• [WORK REQUEST]: Among the records, which lines include "will"? List them.

• [EXCERPTED DATA]:

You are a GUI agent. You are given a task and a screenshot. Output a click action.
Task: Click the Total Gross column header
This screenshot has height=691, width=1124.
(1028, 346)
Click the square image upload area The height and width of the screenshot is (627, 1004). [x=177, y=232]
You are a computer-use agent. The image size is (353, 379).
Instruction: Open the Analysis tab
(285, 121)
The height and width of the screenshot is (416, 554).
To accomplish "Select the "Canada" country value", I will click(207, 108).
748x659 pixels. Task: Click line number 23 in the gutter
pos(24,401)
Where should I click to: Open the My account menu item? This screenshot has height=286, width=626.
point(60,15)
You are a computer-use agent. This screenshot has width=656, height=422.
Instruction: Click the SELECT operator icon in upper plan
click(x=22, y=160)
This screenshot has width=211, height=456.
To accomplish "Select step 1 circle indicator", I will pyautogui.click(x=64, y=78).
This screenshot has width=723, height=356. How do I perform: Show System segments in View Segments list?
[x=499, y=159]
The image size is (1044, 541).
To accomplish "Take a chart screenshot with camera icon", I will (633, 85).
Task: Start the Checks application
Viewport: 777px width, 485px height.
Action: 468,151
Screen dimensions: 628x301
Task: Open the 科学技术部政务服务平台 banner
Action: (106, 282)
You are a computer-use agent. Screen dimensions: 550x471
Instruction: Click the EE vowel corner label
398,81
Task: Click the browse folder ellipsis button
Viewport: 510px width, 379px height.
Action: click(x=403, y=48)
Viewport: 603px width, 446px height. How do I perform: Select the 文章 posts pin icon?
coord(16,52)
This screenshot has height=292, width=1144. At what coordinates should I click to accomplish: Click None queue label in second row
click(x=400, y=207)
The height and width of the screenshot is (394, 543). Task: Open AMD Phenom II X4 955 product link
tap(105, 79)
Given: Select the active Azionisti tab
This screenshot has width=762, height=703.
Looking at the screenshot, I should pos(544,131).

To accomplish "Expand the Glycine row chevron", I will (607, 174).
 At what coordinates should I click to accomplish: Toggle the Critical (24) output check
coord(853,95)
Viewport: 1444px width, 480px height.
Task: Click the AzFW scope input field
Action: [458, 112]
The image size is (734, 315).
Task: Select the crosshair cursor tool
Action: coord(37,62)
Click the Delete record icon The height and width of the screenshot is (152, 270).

• [EXERCISE ANSWER]:
To accomplish "Select the "Canada" country value", I will click(207, 108).
To accomplish "Select step 1 circle indicator", I will pyautogui.click(x=64, y=78).
To accomplish "Take a chart screenshot with camera icon", I will (633, 85).
To accomplish "Expand the Glycine row chevron", I will (607, 174).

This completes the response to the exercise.